Over the years, the IPO market has seen both losers and gainers. Some companies go forward from successful IPOs to increase firm operations and get higher returns. Other businesses, however, end up failing after their offerings as a result of overpricing shares, wrong management decisions as well as failure to handle financial crises and lawsuits effectively. However, some have pushed past their sudden drop in stocks later on to become global leaders in their field. Facebook, for example, had its stock drop by over 50 percent in the year following its issuance. However, it later turned profitable and is currently the world’s largest social media platform. Its stock is now trading at close to four times its issuance price. Below, we discuss some IPOs that were highly publicized but whose companies dropped soon after.

  1. Groupon Inc.

The company started as an e-commerce platform that connected people in 28 countries. Through Groupon services, subscribers could source products from locals in other nations.
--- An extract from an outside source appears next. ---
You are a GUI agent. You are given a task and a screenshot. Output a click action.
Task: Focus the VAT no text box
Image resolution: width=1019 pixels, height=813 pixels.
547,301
Further, the firm offered its clients access to travel packages through online agreements. It went public in 2011 in an affair that was considered one of the most overhyped offerings of the year. During its issuance, it sold shares at the price of $20 each and generated revenue totaling to $700 million.

Problems, however, began when investors found out that the firm’s CEO and other shareholders earlier on had sold all their shares during the offering. Further, the SEC challenged the company’s reports on revenue and their accounting methods, resulting in the firm having to change its book-keeping techniques. Soon after these episodes, the stock took a nosedive in the markets. Currently, the firm is not as widely used and its growth potential reduced to nil. The firm has its stock being traded around the price of $3.00 all through April this year, $17 below the issuance price.

  1. Zynga Inc.

This firm began as an online game producer, mainly targeting Facebook users since its software was accessible through Facebook’s platform. Some of its games such as Farmville and Words With Friends took the internet by storm. As a result of the great success this venture had, the company decided to go public. Its offering was one of the largest since Google’s back in 2004. It sold its stock at $10 per share.
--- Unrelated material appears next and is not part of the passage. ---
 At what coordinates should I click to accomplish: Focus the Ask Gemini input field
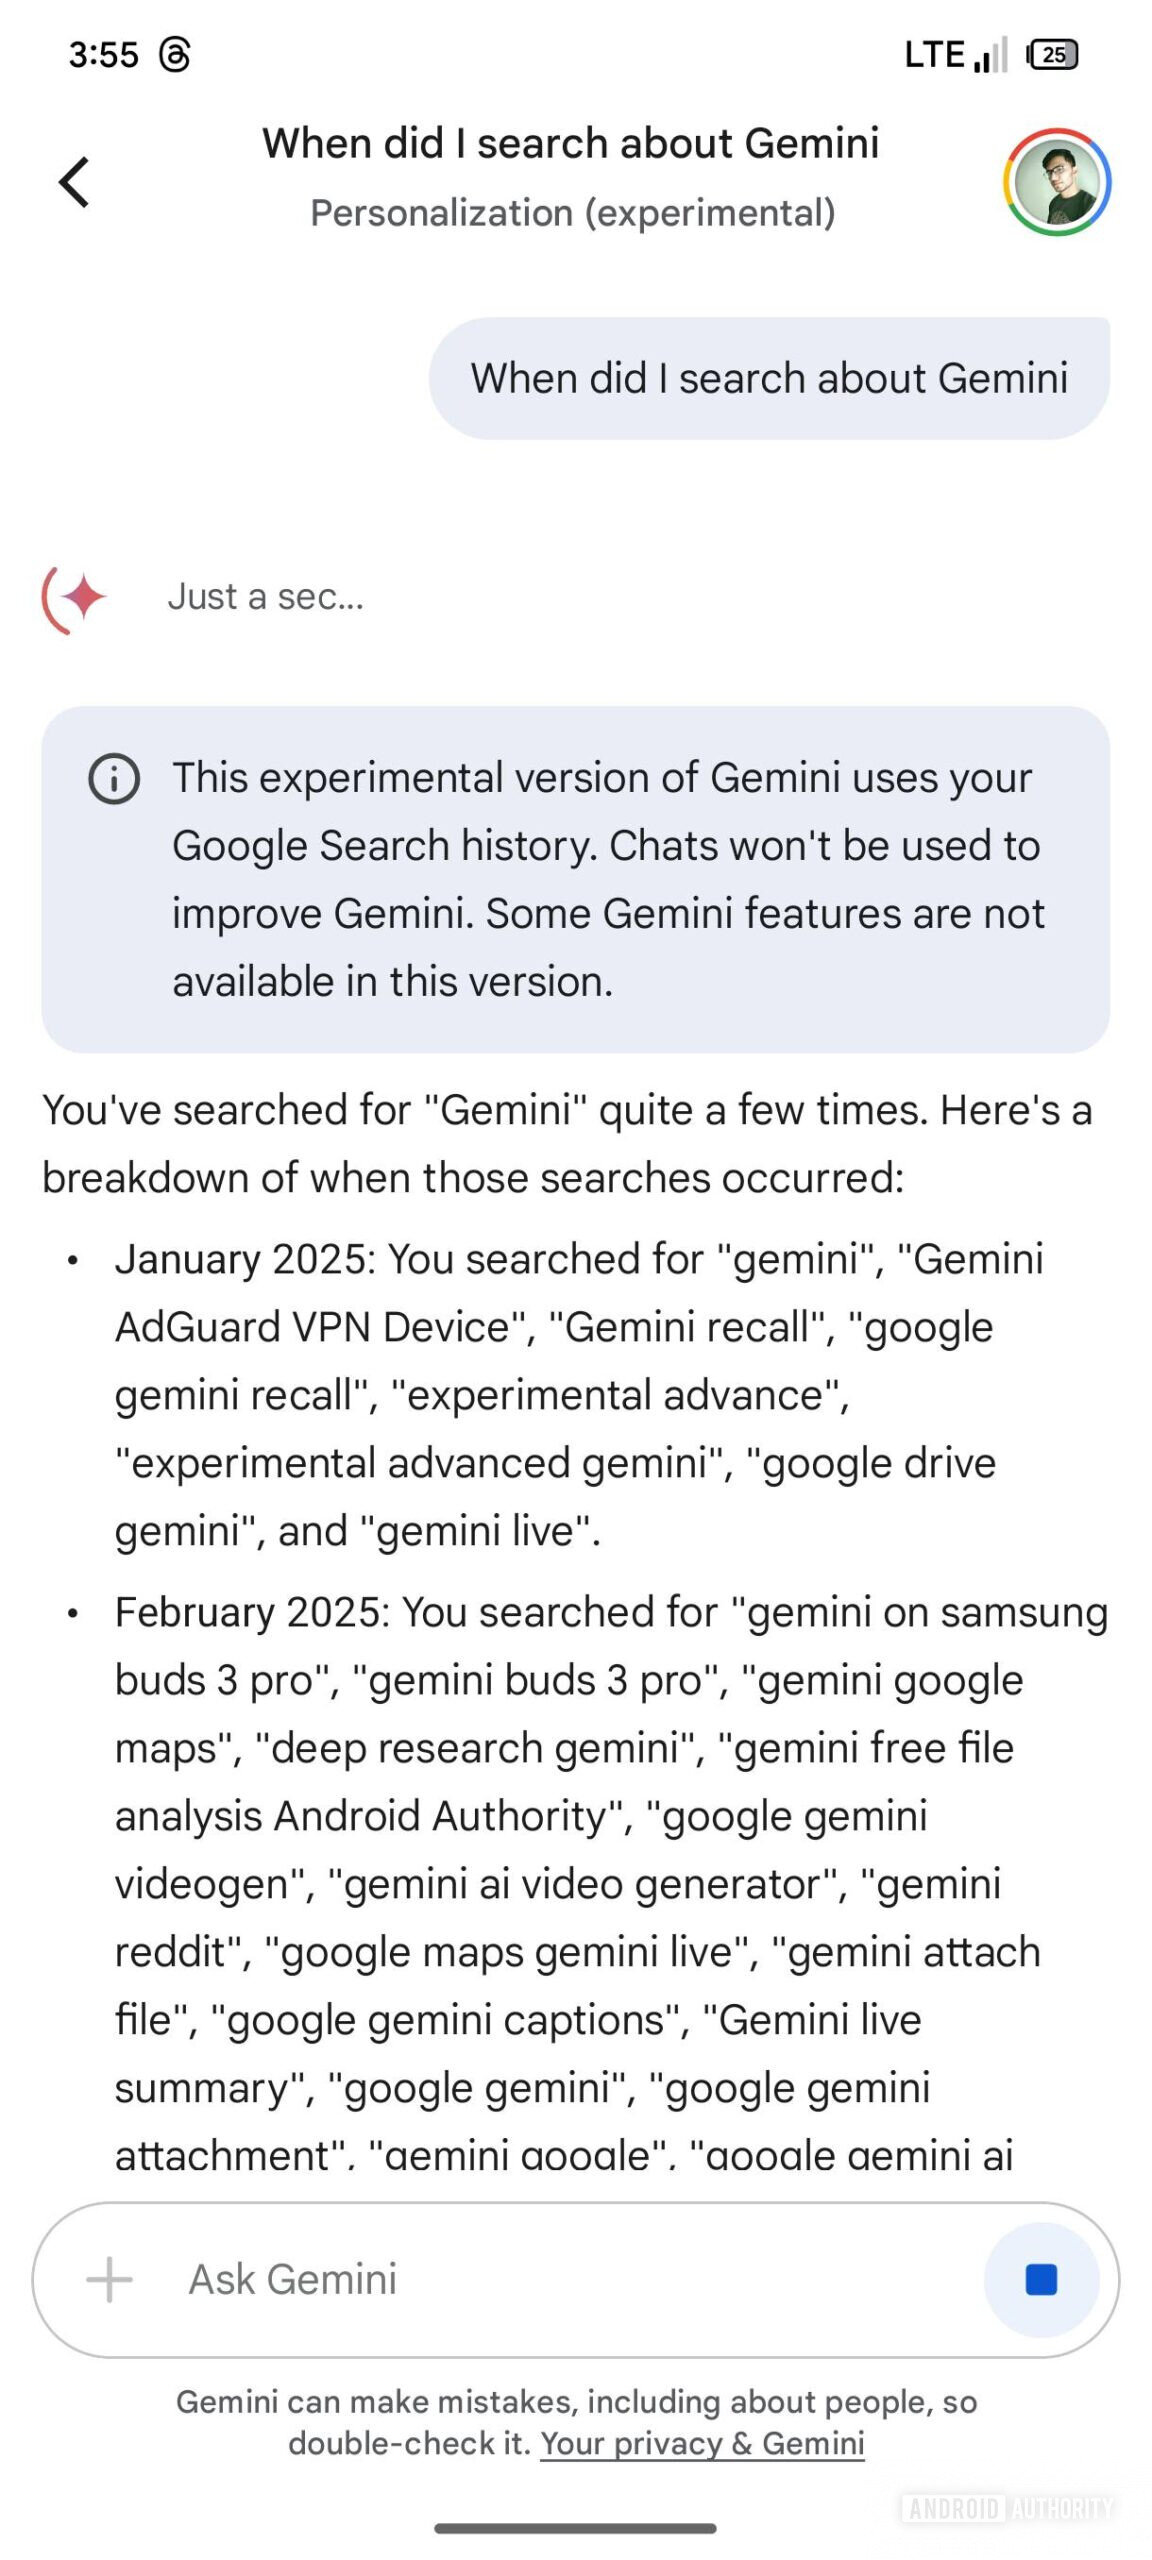coord(560,2280)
However, markets did not move as Zynga hoped. The company failed to diversify its services and soon got phased out with a lower number of people playing its games. Most users preferred to download their products from their respective operating systems’ online stores. Apparently, Zynga did not notice this or failed to make a move to adjust themselves with the trend.  Further, many Facebook users marked its games as spam, leading to increased unpopularity.  As such, investors realized that the firm had very low growth potential and sold their positions on the stock. Demand continuously decreased from 2012, at first by a few cents and then by the dollar. Currently, Zynga is trading at $2.80 a share. This figure is $7.20 below its issuance price resulting in a 72 percent overall decline.